Ultimately, with a model as complex as PointNet, it is important to search the hyperparameter space to find the optimal model. It was observed that in a few cases, the model would not converge, but more importantly, the model could experience modal collapse, where the model would convert to declaring all hits as either signal or background instead of the per-hit classification that was desired. The primary mitigation against this, however, is not the hyperparameters but the data preprocessing. Particularly, expanding the training set significantly reduced the occurrence of modal collapse. The original modal collapse is believed to be a consequence of our original training on only 2000 events (~125000 tracks) with over 5 million trainable parameters. One hypothesis about why this modal collapse was so prevalent was its pure effectiveness at reducing the loss function. With a perfect model experiencing this all-on or all-off behavior, the accuracy could be as high as 87%. While technically interesting, this model is ineffective because it does not allow us to make predictions from the model outputs beyond what is already possible by applying a simple pt (momentum) cut.

For a hyperparameter search, beyond shaping the training data and model size, we completed a sweep of the phase space for the learning rate, number of epochs, and loss function energy weighting using Weights and Biases.

Choosing a Validation Metric

The model training makes use of two metrics. First, the loss function was a weighted binary cross-entropy loss function.

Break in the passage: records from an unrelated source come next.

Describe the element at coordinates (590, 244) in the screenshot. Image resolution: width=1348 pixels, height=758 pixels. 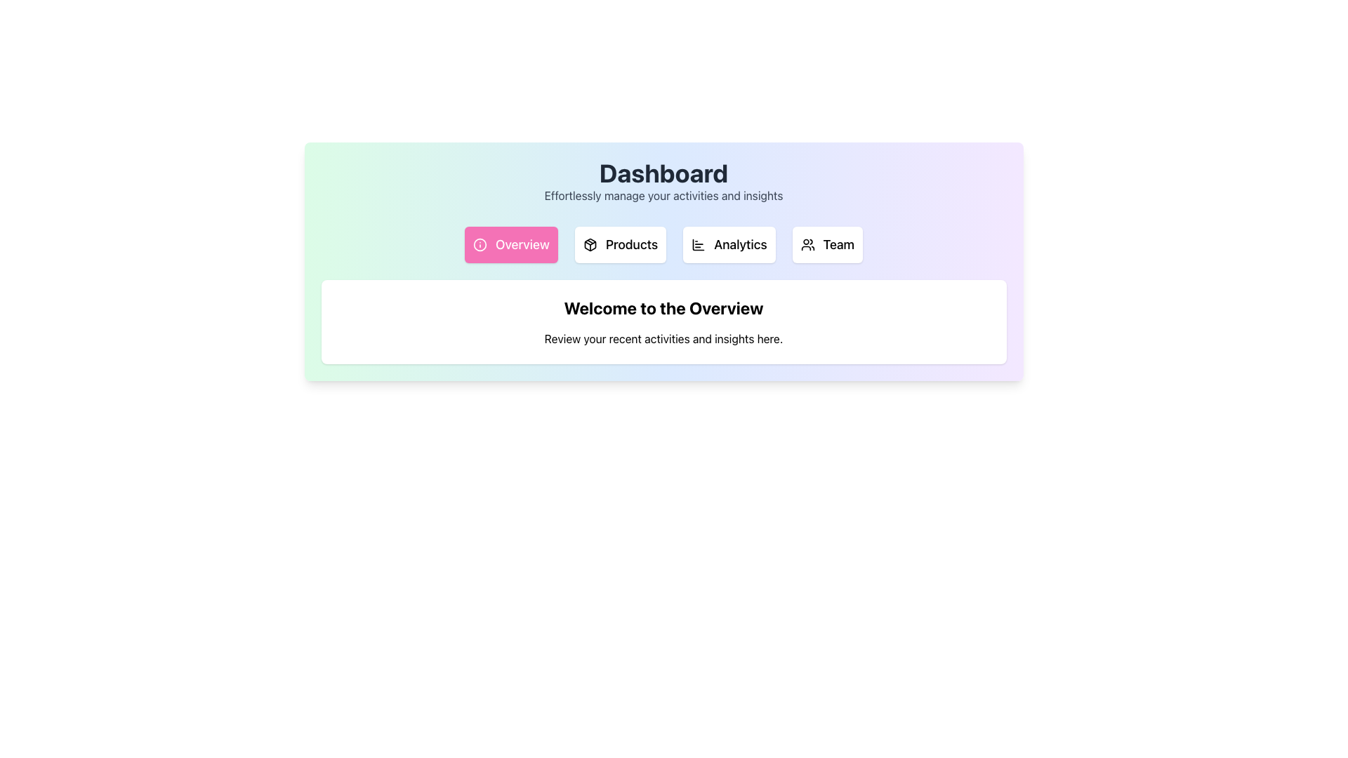
I see `the 'Products' SVG Icon located in the navigation bar, which is the second button from the left among 'Overview', 'Analytics', and 'Team'` at that location. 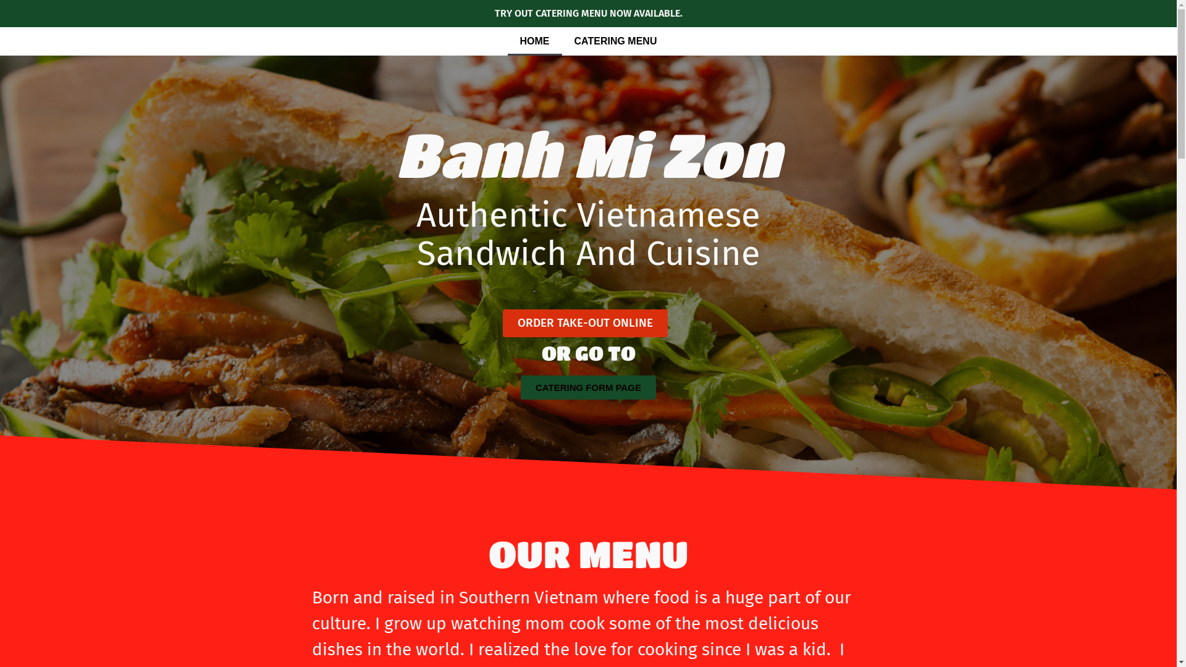 I want to click on 'HOME', so click(x=534, y=40).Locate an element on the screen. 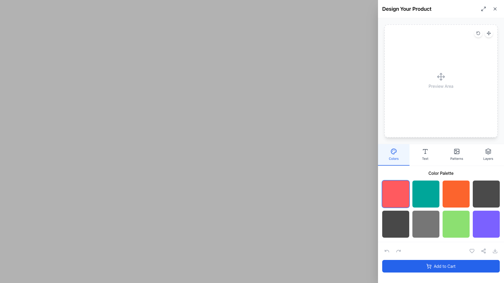  the 'Patterns' button, which is the third button in a horizontal group of four options ('Colors', 'Text', 'Patterns', 'Layers') is located at coordinates (456, 155).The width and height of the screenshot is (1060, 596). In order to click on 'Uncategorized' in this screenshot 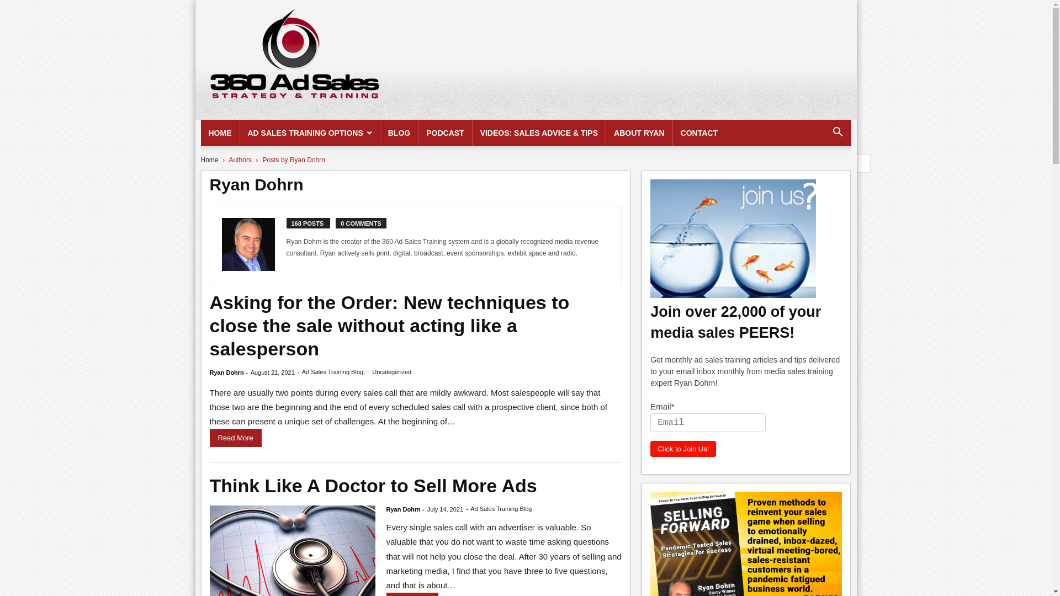, I will do `click(372, 372)`.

This function was chosen because it represents the entropic relationship between the predicted and actual values, which is critical for a classification problem, as well as its differentiability, which is critical for backpropagation.

However, the relationship between the loss function and the model performance is not always clear, and the value of the loss function does not translate well to the confidence of the network. For that reason, at the hyperparameter search stage, we used the F1 score as a validation metric. F1 scores measure the model’s ability to correctly identify the signal and background events. Particularly, the F1 score is the harmonic mean of the precision and recall of the model. The F1 score is a good metric for this model because it measures the model’s ability to correctly identify signal and background events, which is the primary goal of the model. The reason that it is not used as the loss function is that it is not differentiable and therefore not suitable for backpropagation.


The model is still in development and being trained on Monte Carlo data, so the results are not yet available.